En los diarios de Cheever conviven juntos los apuntes biográficos y las descripciones dignas de sus mejores relatos, como la siguiente entrada sin fecha de finales de los cuarenta y principios de los cincuenta: “Mientras espero en uno de los pasillos del sótano del Saratoga Hospital para que me miren el pecho por rayos X, me siento exhausto y me pregunto cuándo volveré a encontrarme bien. Tengo la impresión de que toda mi vida es falsa, de que está mal construida, la estructura mal diseñada y situada en un lugar indebido. ¿Cuál es el premio de la virtud?, me pregunto.”

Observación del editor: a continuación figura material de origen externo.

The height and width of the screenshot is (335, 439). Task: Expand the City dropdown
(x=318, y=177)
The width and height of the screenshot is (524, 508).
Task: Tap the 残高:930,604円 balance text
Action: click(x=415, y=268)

Menos misántropo que Gombrowicz, menos aún que Cheever, Sándor Márai escribió profesionalmente un diario lleno de invitaciones al diálogo y de apuntes intelectuales sobre el devenir del siglo que le tocó vivir. En la última entrada de sus diarios, el 15 de enero de 1989, con letra menuda y en húngaro perfecto escribe: “Estoy esperando el llamamiento a filas; no me doy prisa, pero tampoco quiero aplazar nada por culpa de mis dudas. Ha llegado la hora.” Sándor Márai se suicidaría el 21 de febrero de ese mismo año. Un disparo en la cabeza fue el punto final que eligió para su vida.
Habría que volver a la sentencia de Gombrowicz, ¿para quién escribe el demiurgo de los diarios? Esa respuesta inasible sostiene tensa la expectativa que nos mantiene como atentos lectores de cuanto los escritores desnudan en esas hojas emergentes.